_Task requirements_:
For the listing underneath, give the count of lines containing the string "Given" and nothing further.

_Entries shown_:
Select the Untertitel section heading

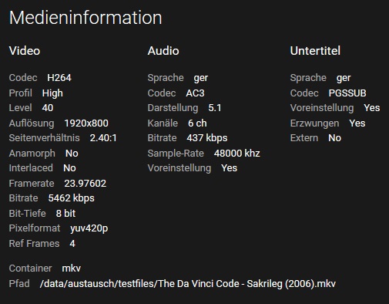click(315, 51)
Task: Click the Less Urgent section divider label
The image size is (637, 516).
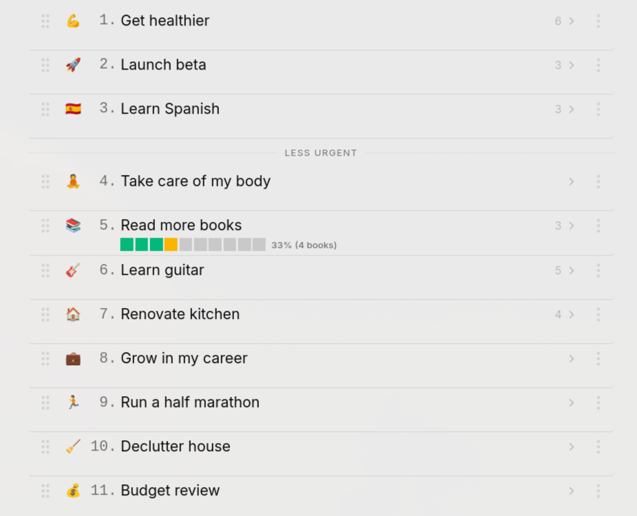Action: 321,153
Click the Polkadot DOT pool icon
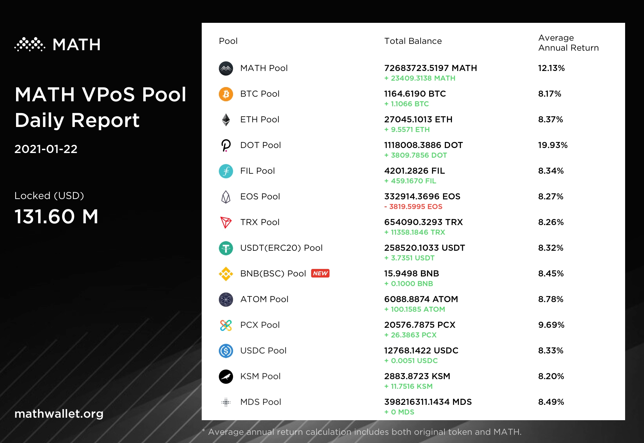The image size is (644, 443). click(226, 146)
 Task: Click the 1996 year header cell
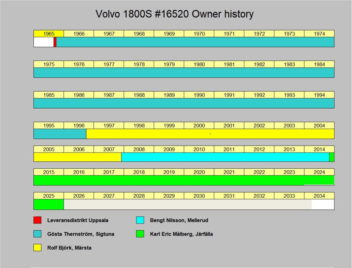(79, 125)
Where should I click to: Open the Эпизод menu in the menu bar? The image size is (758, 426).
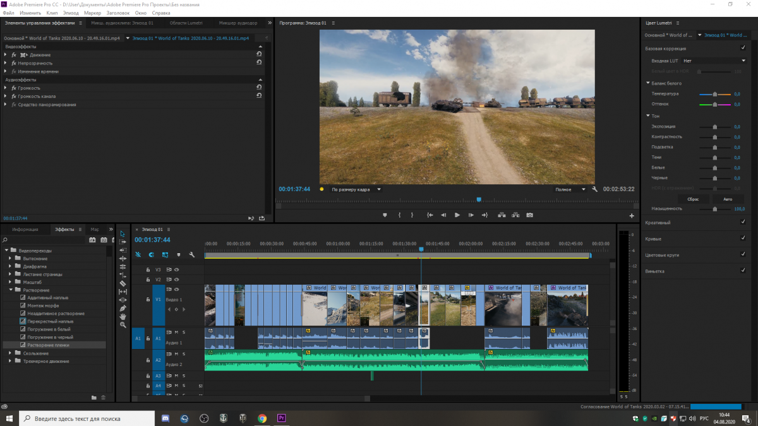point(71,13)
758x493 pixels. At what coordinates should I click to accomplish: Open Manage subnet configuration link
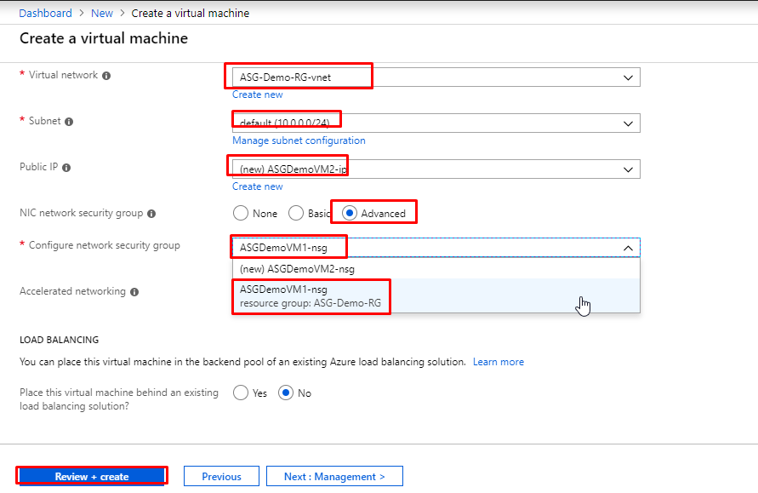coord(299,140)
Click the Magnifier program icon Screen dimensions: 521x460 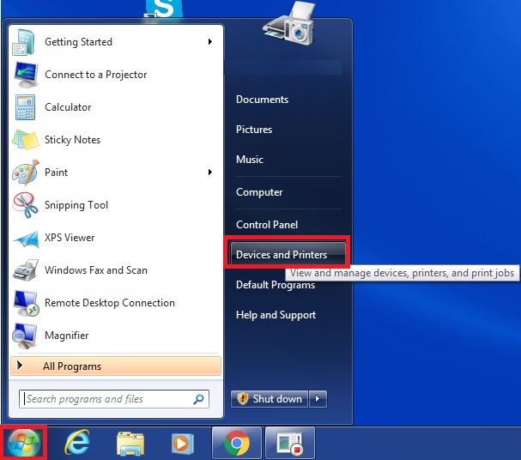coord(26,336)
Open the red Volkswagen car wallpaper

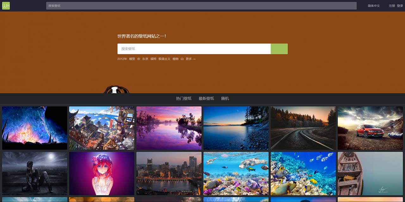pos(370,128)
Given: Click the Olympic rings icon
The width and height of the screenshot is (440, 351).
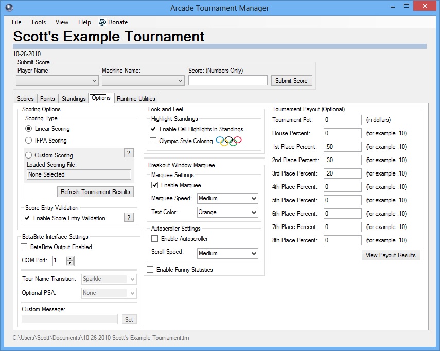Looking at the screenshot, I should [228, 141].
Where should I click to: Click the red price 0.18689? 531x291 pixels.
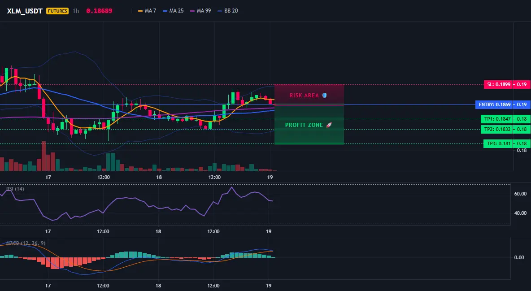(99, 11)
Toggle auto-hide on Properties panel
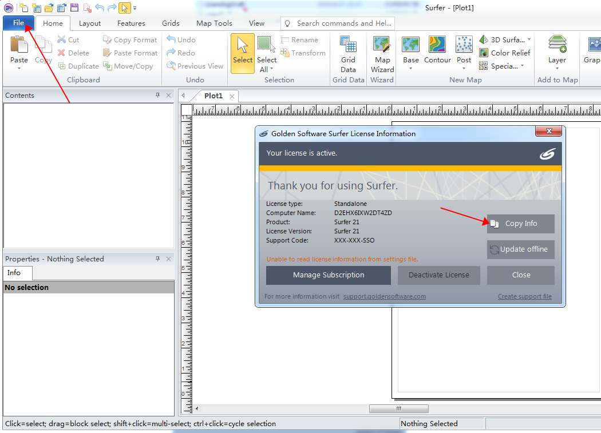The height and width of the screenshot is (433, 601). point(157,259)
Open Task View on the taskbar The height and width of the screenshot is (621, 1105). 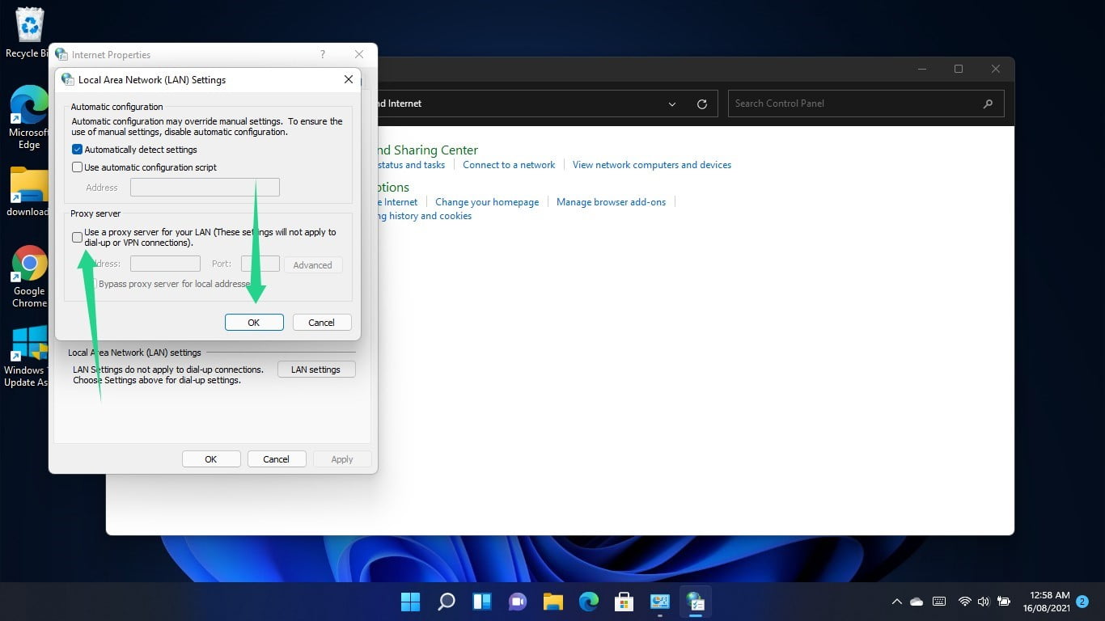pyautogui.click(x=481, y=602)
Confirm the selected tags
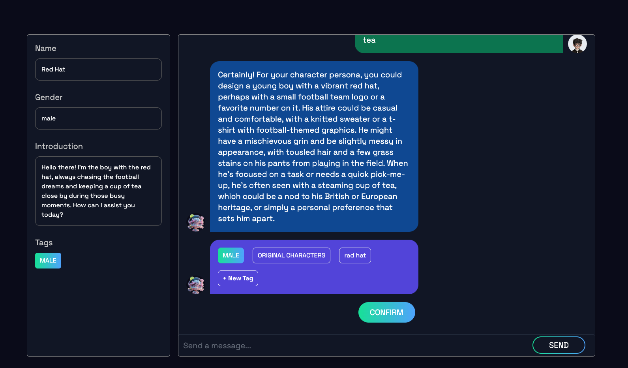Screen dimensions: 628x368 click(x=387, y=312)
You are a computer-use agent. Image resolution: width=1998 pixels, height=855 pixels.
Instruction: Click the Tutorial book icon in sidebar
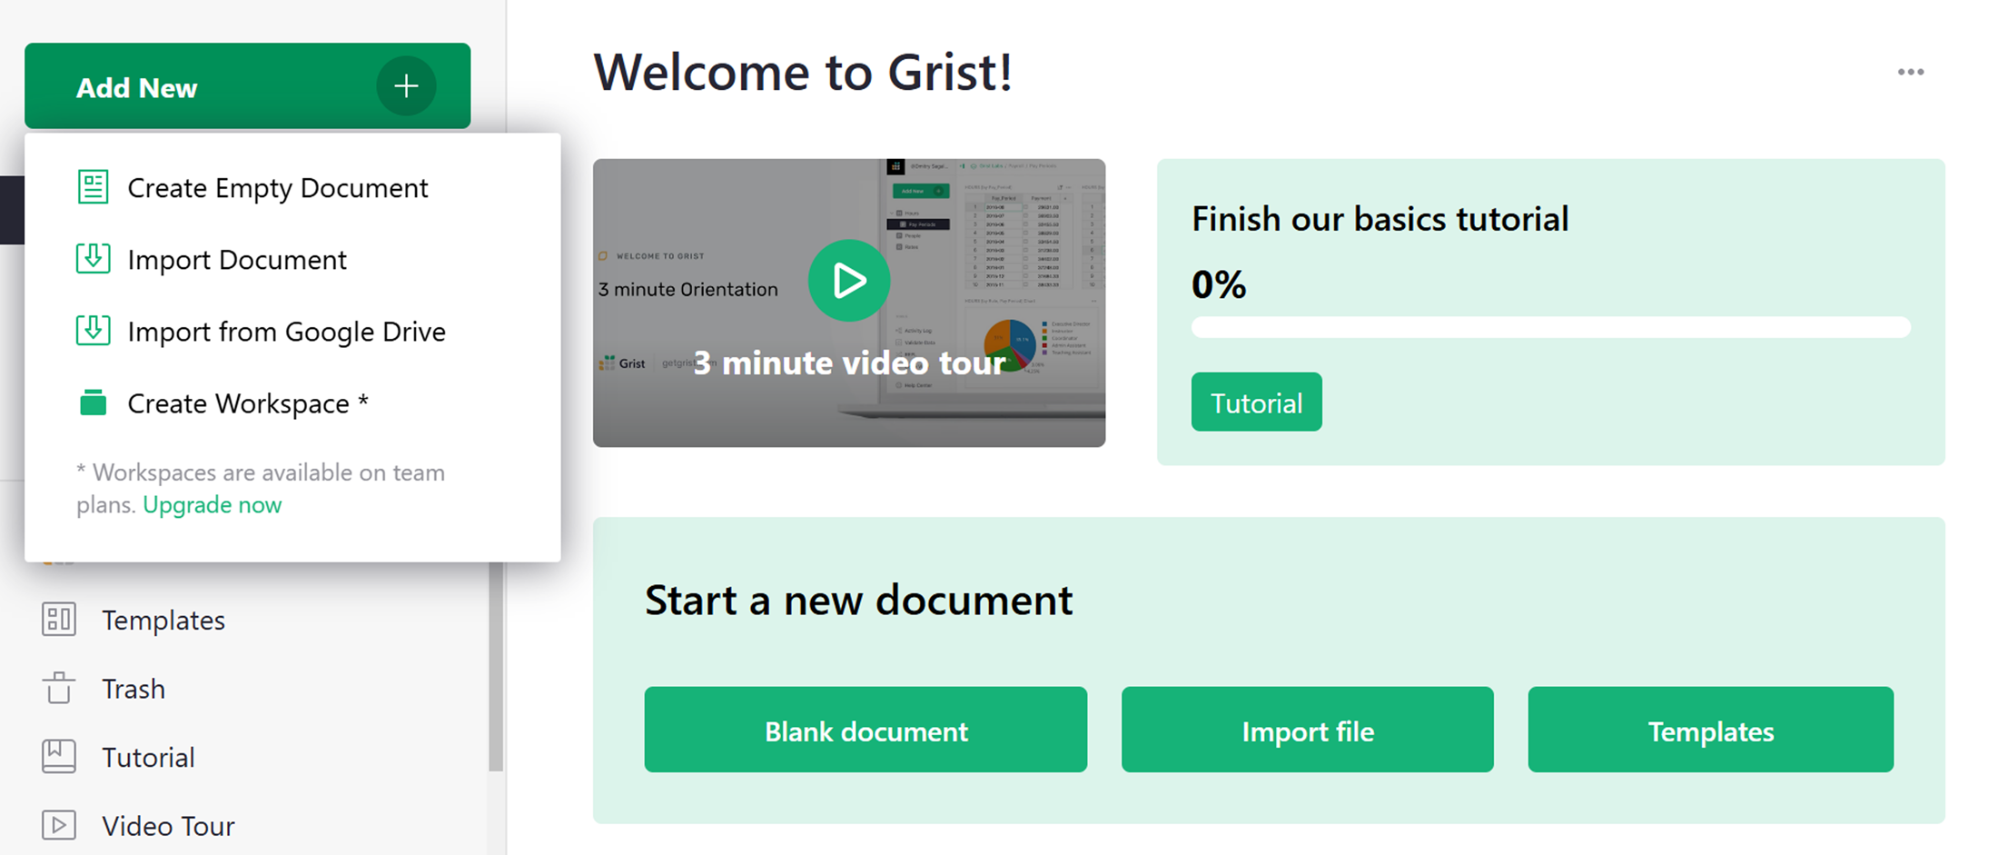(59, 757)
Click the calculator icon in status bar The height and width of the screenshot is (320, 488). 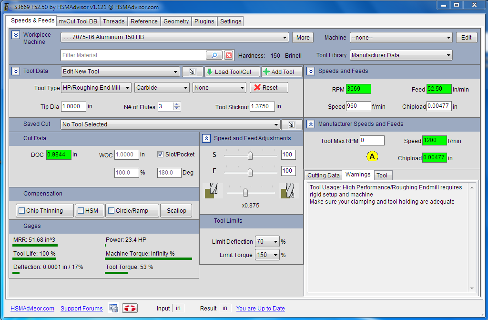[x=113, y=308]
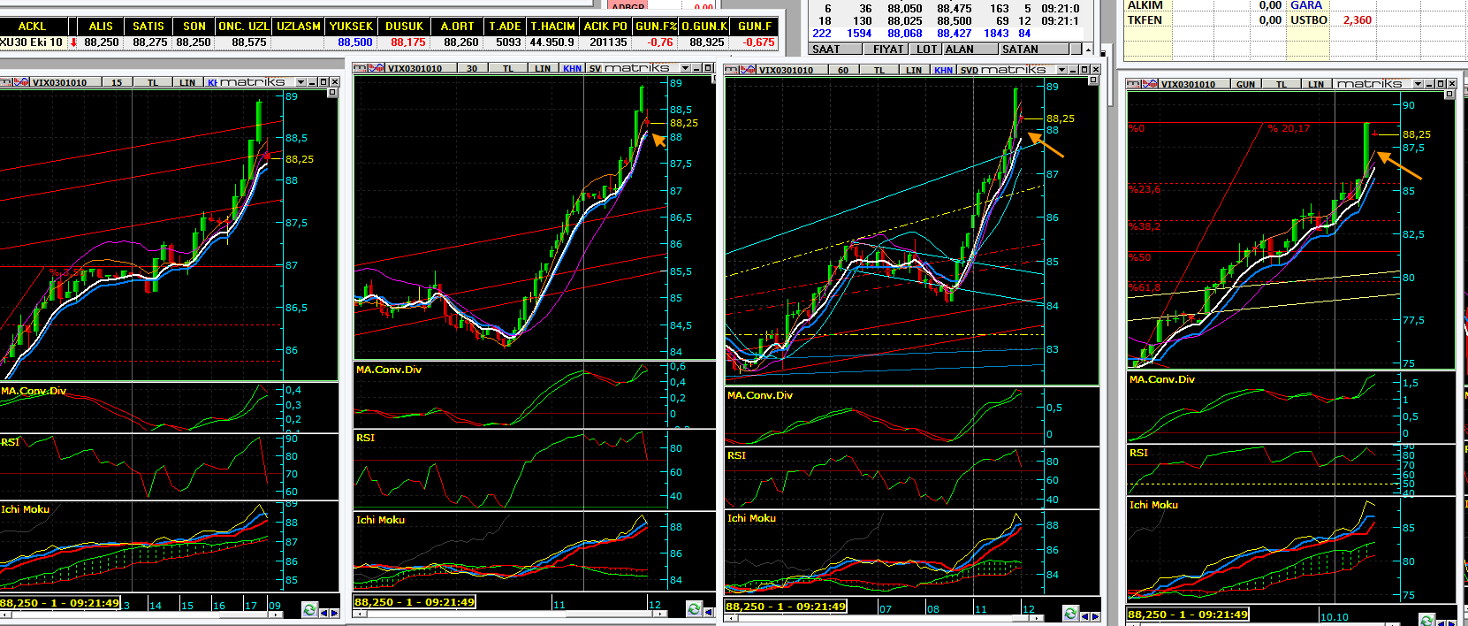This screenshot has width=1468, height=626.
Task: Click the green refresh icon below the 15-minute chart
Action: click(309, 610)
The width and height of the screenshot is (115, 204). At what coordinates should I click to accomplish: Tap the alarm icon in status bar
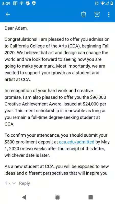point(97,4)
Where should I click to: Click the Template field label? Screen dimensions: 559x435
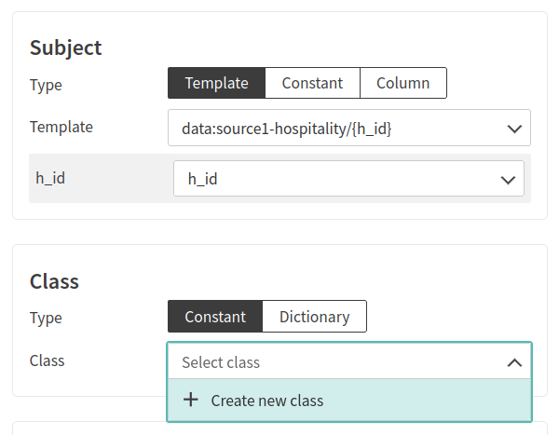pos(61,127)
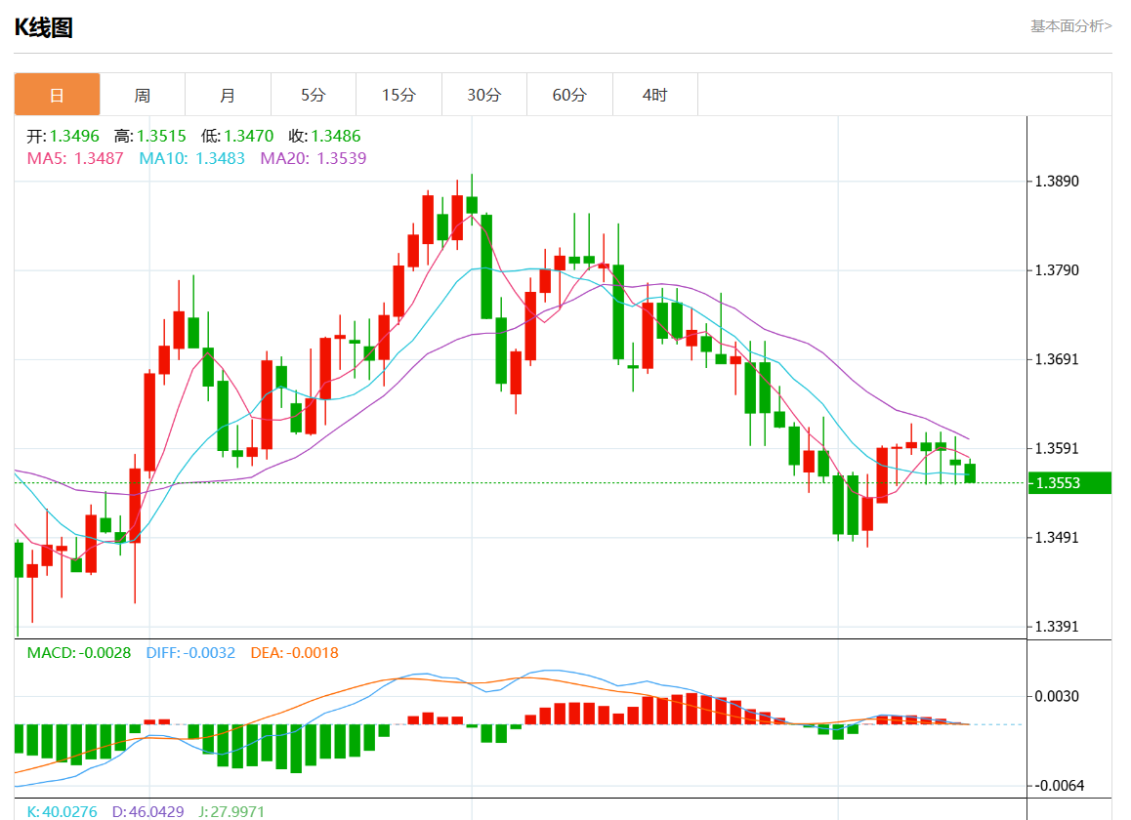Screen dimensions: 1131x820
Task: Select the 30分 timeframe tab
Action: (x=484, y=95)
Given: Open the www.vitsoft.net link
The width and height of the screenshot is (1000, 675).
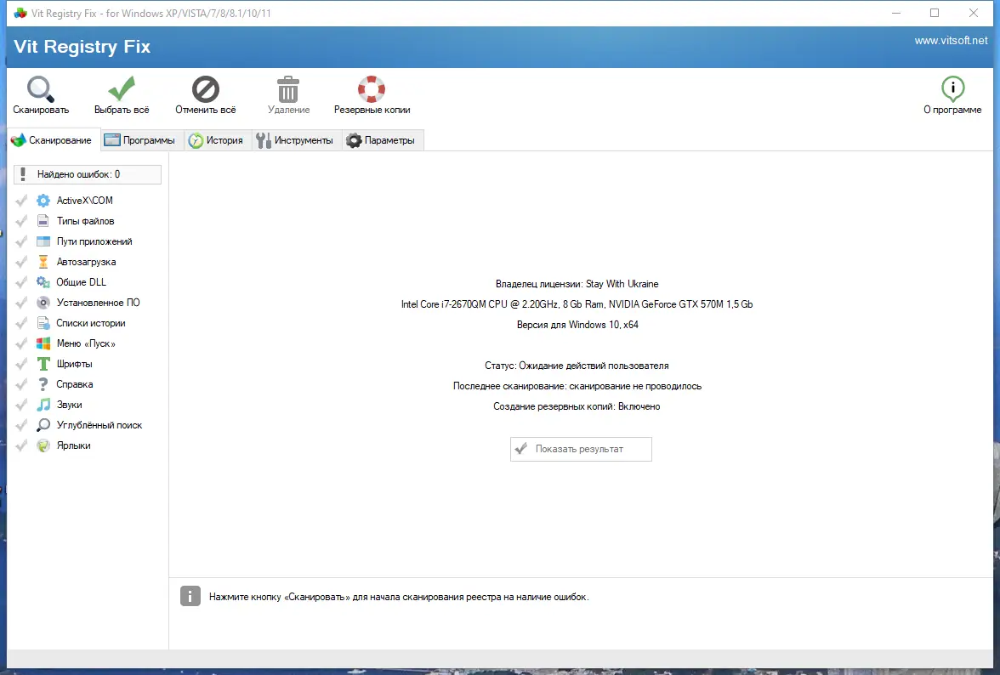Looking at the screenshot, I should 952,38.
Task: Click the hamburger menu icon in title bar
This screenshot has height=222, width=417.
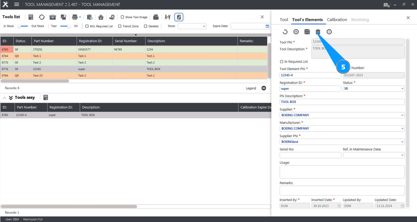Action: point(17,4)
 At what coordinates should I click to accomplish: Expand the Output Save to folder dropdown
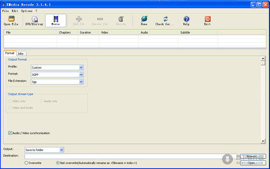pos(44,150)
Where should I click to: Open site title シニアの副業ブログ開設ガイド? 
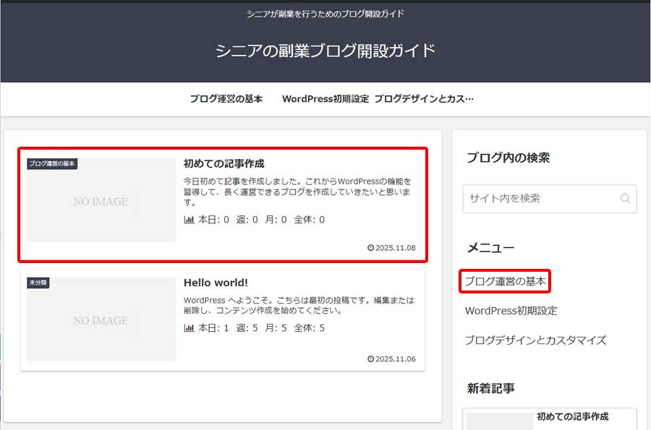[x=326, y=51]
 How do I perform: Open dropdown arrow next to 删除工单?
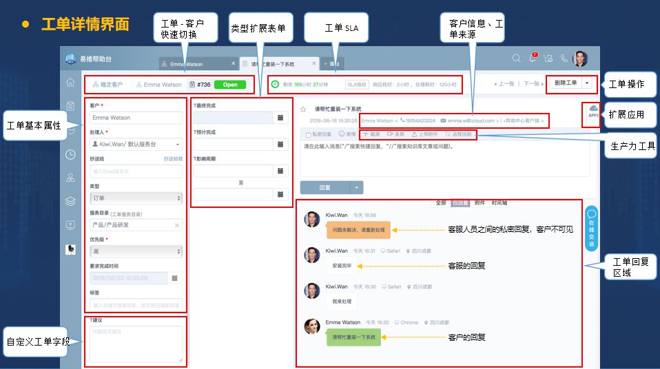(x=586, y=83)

_Written answer_:
2